The need for Right to Information has been widely felt in all sectors of the country and this has also received judicial recognition through some landmark judgements of Indian courts.

A Supreme Court judgement delivered by Mr. Justice Mathew is considered a landmark. In his judgement in the state of UP vs. Raj Narain (1975) case, Justice Mathew rules-In a government of responsibility like ours, where all the agents of the public must be responsible for their conduct, there can be but few secrets. The people of this country have a right to know every public act, everything that is done in a public way by their public functionaries. They are entitled to know the particulars of every public transaction in all its bearing. Their right to know, which is derived from the concept of freedom of speech, though not absolute, is a factor which should make one wary when secrecy is claimed for transactions which can at any rate have no repercussion on public security. But the legislative wing of the State did not respond to it by enacting suitable legislation for protecting the right of the people.

According to Attorney General Soli Sorabjee – It was in 1982 that the right to know matured to the status of a constitutional right in the celebrated case of S P Gupta vs. Union of India (AIR) 1982 SC (149), popularly known as Judges case. Here again the claim for privilege was laid before the court by the Government of India in respect of the disclosure of certain documents. The Supreme Court by a generous interpretation of the guarantee of freedom of speech and expression elevated the right to know and the right to information to the status of a fundamental right, on the principle that certain unarticulated rights are immanent and implicit in the enumerated guarantees.

The court declared – The concept of an open government is the direct emanation from the right to know which seems to be implicit in the right of free speech and expression guaranteed under article 19 (1) (a).

The Supreme Court of India has emphasized in the SP Gupta case (1982) that open Government is the new democratic culture of an open society towards which every liberal democracy is moving and our country should be no exception.
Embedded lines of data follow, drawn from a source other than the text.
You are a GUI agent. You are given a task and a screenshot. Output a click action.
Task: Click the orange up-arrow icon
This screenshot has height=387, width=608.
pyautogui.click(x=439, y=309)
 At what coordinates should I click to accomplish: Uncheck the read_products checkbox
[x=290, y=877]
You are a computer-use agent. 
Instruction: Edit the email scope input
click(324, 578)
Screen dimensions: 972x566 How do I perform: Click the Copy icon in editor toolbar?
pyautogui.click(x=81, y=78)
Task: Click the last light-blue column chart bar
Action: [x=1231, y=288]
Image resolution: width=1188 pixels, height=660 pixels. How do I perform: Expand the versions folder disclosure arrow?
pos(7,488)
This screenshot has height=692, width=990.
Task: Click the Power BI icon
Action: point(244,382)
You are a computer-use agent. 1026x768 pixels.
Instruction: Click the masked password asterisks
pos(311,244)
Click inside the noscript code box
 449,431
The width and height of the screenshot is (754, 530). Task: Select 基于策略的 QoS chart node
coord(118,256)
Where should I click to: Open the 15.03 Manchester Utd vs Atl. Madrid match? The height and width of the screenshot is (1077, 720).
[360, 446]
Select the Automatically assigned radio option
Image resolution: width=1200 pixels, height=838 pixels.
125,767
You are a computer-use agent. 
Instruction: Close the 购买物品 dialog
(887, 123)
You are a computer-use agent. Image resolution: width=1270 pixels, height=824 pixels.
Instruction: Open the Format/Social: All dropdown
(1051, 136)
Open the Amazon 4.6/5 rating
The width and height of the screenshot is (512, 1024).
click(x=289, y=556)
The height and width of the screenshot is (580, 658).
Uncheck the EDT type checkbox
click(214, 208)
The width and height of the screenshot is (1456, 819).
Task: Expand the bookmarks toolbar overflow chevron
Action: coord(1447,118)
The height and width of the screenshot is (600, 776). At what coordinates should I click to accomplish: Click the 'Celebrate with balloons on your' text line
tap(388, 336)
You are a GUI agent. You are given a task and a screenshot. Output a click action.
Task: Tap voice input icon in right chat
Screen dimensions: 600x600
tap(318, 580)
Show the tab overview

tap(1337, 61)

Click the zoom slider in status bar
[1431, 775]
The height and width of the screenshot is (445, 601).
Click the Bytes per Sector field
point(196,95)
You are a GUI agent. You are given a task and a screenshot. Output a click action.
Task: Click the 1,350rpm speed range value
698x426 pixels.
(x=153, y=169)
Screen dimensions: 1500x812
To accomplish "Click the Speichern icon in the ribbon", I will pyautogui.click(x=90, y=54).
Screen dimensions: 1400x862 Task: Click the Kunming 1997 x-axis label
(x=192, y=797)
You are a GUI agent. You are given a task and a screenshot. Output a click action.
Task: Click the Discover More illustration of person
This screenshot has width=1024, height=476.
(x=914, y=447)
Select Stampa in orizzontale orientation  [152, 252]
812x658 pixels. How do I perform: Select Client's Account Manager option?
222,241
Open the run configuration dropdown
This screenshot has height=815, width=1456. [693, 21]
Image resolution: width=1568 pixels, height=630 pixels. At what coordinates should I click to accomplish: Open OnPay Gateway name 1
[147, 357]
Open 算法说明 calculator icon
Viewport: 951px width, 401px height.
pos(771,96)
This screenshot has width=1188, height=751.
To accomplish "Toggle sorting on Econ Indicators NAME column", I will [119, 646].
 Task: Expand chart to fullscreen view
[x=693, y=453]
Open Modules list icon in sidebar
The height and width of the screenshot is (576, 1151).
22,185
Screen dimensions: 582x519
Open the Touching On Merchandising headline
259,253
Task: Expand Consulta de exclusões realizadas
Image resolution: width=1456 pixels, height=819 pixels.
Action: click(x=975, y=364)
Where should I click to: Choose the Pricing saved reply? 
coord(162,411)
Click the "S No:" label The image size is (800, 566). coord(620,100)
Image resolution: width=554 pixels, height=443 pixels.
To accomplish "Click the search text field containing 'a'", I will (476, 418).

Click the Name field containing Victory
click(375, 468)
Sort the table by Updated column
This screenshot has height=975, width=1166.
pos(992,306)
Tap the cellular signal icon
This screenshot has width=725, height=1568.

In a country like India which is committed to socialistic pattern of society, right to know becomes a necessity for the poor, ignorant and illiterate masses.

In 1986, the Bombay High Court followed the SP Gupta judgement in the well-known case Bombay Environmental Group and others vs. Pune Cantonment Board.

The Bombay High Court distinguished between the ordinary citizen looking for information and groups of social activists. This was considered a landmark judgment concerning access to information.

There are various states in India like Maharashtra etc which have adopted this right to information and they follow a simple clear cut laid out guidelines in order to secure the right to information to their citizens. One of the most fundamental aspect that this legislation should contain is that there needs to an utmost level of transparency, the government, if enacts this legislation it should not be full of conditions and ambiguity because that instead of bringing about the level of trust and faith in the public exchequer will instead create a sense of insecurity in the public. The government is free to decide as to what all avenues are not to be disclosed and accordingly in the short title of the said act, this must be made clear. The act must not be full of the “ifs” and the “buts” and nor it should have a condition allotted with every sub-clause. The act should be made keeping in the mind the mental framework of the public and also it should be made in order to cater to the public to secure its trust in the government agencies.

Thus all that can be said about this right of securing the right to information is that it is a very necessary legislation and the government must enact this legislation in order to secure the high levels of transparency in the affairs of the government and realize and give the true meaning of the word democracy.